Assad Does a Mubarak Share

March 30, 2011
Dominic Waghorn
Sky News

‘Announce something, announce something’, pleaded one tweet half way through Bashar al Assad’s rambling anti climax of a speech to parliament.

This was another succinct précis: ‘Short version Bashar speech: reforms maybe. Foreign conspiracies definitely. Satellite channels are bad.’

Bashar al Assad has done a Mubarak. Instead of offering concessions to pro-democracy protestors, as was widely expected, he bottled it.

And just like the now fallen Egyptian regime he blamed recent unrest on foreign conspirators, even if he did concede that not all the protestors could be plotters.


If you want an insight into the paranoid thinking of those close to the Assad regime, this is worth looking at on a Syrian news website sympathetic to the government. It is a detailed, totally unsubstantiated concoction of conspiracy theories from the mind of someone who appears to have spent far too much time on the internet. There will be plenty of people in Syria prepared to believe it though. Assad may be one of them, judging from his speech.

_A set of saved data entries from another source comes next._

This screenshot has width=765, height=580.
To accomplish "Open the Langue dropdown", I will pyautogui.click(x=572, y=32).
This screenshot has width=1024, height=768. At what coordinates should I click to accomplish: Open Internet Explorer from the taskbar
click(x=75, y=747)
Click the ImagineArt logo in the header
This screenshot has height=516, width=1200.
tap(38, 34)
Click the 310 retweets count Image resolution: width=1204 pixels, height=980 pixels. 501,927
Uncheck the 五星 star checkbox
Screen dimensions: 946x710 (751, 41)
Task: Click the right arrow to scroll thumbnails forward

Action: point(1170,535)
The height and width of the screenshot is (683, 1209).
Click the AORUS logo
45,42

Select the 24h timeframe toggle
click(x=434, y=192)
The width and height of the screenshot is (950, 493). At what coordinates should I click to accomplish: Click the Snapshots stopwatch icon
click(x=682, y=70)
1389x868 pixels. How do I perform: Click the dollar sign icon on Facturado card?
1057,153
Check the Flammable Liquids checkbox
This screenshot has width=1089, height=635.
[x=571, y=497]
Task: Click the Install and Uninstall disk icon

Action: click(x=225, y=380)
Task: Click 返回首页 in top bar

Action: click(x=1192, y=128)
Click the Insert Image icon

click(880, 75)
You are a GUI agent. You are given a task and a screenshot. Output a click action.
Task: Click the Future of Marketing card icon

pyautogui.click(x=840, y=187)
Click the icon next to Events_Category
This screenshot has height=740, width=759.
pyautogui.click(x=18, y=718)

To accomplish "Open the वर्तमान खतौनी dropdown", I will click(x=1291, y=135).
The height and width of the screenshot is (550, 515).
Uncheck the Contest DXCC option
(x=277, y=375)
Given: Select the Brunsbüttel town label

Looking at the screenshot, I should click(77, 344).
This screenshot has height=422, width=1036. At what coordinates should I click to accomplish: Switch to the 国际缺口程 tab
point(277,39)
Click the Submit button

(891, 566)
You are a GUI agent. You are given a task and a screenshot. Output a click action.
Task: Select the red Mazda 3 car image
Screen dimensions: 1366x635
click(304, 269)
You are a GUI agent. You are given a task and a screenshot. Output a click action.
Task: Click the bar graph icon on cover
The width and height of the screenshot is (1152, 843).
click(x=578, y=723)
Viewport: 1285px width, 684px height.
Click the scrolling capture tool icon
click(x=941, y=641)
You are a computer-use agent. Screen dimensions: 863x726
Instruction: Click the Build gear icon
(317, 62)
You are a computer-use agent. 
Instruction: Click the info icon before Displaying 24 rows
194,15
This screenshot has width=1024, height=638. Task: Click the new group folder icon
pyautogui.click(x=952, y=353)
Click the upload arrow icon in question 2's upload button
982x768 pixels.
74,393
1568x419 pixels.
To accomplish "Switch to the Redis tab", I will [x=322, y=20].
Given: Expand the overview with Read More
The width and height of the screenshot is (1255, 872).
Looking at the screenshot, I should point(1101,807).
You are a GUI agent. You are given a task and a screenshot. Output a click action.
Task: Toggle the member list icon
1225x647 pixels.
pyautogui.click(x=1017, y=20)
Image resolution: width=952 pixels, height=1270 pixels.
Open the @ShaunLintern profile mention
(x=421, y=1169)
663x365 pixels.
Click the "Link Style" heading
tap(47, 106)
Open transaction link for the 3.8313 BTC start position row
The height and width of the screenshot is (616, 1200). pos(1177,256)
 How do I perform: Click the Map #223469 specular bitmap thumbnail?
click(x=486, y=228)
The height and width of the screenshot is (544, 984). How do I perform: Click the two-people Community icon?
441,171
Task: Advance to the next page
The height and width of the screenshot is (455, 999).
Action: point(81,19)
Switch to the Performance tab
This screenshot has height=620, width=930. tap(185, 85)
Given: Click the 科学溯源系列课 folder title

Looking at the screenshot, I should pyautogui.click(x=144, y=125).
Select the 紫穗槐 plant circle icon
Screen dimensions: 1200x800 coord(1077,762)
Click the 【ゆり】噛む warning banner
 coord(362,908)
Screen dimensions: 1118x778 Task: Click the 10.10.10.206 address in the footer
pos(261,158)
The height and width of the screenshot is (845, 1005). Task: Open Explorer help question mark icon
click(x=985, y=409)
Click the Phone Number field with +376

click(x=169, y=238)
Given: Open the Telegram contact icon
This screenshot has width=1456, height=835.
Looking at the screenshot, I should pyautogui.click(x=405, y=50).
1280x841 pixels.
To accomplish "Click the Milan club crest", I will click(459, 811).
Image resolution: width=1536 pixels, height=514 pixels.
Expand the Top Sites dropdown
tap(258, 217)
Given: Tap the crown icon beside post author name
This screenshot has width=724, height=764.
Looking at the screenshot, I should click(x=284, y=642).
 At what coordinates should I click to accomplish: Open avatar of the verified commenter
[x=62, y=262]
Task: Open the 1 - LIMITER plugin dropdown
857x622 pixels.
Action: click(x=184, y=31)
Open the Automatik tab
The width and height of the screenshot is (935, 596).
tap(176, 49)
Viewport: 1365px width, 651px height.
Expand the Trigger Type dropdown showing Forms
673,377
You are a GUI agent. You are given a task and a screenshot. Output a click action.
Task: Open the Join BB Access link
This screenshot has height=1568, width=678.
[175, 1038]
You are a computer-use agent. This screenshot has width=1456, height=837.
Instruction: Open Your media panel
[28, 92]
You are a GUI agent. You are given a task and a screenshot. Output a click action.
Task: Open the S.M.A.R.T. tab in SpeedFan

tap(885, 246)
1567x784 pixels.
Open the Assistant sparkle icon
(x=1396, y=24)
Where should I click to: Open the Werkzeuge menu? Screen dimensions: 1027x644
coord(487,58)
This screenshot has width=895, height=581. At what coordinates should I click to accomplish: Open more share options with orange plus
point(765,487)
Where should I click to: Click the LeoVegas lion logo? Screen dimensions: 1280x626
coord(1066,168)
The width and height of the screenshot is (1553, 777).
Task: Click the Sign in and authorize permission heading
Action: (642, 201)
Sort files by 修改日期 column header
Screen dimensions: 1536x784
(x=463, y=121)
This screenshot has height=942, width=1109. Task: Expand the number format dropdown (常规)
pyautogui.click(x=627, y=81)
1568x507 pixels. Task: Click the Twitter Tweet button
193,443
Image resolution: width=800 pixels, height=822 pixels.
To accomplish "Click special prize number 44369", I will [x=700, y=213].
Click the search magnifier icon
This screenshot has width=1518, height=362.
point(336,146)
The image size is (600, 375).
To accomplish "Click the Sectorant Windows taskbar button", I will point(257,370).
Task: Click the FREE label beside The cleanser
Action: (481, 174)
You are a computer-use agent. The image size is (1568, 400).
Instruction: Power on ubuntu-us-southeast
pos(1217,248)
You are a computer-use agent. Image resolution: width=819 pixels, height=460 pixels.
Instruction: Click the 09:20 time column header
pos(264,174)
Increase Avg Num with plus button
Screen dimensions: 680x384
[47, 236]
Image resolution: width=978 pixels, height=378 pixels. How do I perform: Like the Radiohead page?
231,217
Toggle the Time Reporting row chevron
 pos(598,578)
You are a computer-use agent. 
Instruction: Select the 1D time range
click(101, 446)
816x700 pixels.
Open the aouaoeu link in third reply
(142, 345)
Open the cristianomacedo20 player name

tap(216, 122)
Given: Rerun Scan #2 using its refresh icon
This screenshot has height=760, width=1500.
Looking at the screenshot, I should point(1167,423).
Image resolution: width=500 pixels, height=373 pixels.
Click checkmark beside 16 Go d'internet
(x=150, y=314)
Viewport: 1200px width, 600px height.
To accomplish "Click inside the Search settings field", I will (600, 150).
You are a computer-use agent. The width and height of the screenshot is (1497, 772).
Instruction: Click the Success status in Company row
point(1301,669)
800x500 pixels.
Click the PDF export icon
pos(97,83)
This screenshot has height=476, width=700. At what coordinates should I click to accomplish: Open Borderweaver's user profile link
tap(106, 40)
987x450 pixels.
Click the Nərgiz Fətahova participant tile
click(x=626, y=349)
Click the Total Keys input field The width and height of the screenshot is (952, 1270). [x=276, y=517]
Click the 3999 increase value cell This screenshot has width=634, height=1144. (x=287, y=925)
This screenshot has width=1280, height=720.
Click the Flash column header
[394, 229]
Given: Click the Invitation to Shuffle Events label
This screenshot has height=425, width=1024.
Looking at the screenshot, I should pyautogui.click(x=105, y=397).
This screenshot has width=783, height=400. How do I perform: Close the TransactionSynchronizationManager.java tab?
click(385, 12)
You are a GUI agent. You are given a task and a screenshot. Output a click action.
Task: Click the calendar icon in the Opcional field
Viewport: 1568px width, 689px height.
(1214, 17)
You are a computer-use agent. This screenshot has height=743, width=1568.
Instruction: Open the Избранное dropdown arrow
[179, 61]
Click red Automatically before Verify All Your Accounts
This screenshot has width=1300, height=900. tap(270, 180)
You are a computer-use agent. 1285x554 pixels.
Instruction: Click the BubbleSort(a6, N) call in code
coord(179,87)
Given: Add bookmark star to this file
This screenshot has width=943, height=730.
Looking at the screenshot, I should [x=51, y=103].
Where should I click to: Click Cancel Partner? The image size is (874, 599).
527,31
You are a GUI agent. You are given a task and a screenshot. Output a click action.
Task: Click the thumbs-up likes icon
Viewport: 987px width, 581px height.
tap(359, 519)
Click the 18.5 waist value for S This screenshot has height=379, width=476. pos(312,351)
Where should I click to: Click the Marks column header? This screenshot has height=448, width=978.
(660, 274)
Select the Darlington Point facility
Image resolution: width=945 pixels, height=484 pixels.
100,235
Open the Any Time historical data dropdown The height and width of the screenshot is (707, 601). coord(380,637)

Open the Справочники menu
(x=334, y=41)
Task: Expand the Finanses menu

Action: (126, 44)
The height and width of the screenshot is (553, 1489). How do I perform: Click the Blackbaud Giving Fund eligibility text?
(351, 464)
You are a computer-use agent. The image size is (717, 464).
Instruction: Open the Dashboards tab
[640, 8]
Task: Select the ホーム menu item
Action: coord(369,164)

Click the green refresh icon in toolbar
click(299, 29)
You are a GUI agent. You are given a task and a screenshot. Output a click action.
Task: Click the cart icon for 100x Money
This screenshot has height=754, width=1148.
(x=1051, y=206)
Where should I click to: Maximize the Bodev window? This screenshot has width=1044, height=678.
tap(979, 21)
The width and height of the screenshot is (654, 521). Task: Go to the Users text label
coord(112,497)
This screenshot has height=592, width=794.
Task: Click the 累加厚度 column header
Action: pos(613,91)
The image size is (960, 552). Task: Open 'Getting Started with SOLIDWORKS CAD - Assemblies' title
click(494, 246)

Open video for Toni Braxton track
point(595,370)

On the same website close presidential adviser Dr. Bouthaina Shaaban takes a swipe at the Arab satellite channels condemned by her president.

They‘adopt the typical position of absolutely denying what is happening in their countries while carrying on with the coverage of political activity calling for change in neighbouring Arab countries.’

This is the same official who last week dismissed the pro democracy protests in her own country as just so much foreign instigated subversion and insisted the death toll was as low as ten people, when most estimates put it as higher than sixty.

The advice of Dr. Bouthaina and those like her, based on the above logic, has meant that Bashar al Assad has not lifted emergency laws that go back to before he was born.

He has watched turmoil sweeping the Arab world and he has watched its leaders dither, promise concessions, pull back from actually delivering them and being consumed in the anger and disappointment that follows.

Like them he looks like he is caught in the headlights of the protest juggernaut careering through his region. He is gambling that Syria will be different, and that he has enough support to face down the protests against his rule.

2 comments:

Atlanta Roofing said...

As had long been predicted, Syrian President Bashar Assad indeed delivered his Wednesday address on the growing unrest in his nation. But while the speech was expected to be a plea for order and a promise of myriad reforms, it was instead a defiant moment.

Prasad said...

Syria Must have discuss with their protesters with peaceful. If they fight with their protesters they cant achieve what they want so they should have a talk with their protesters.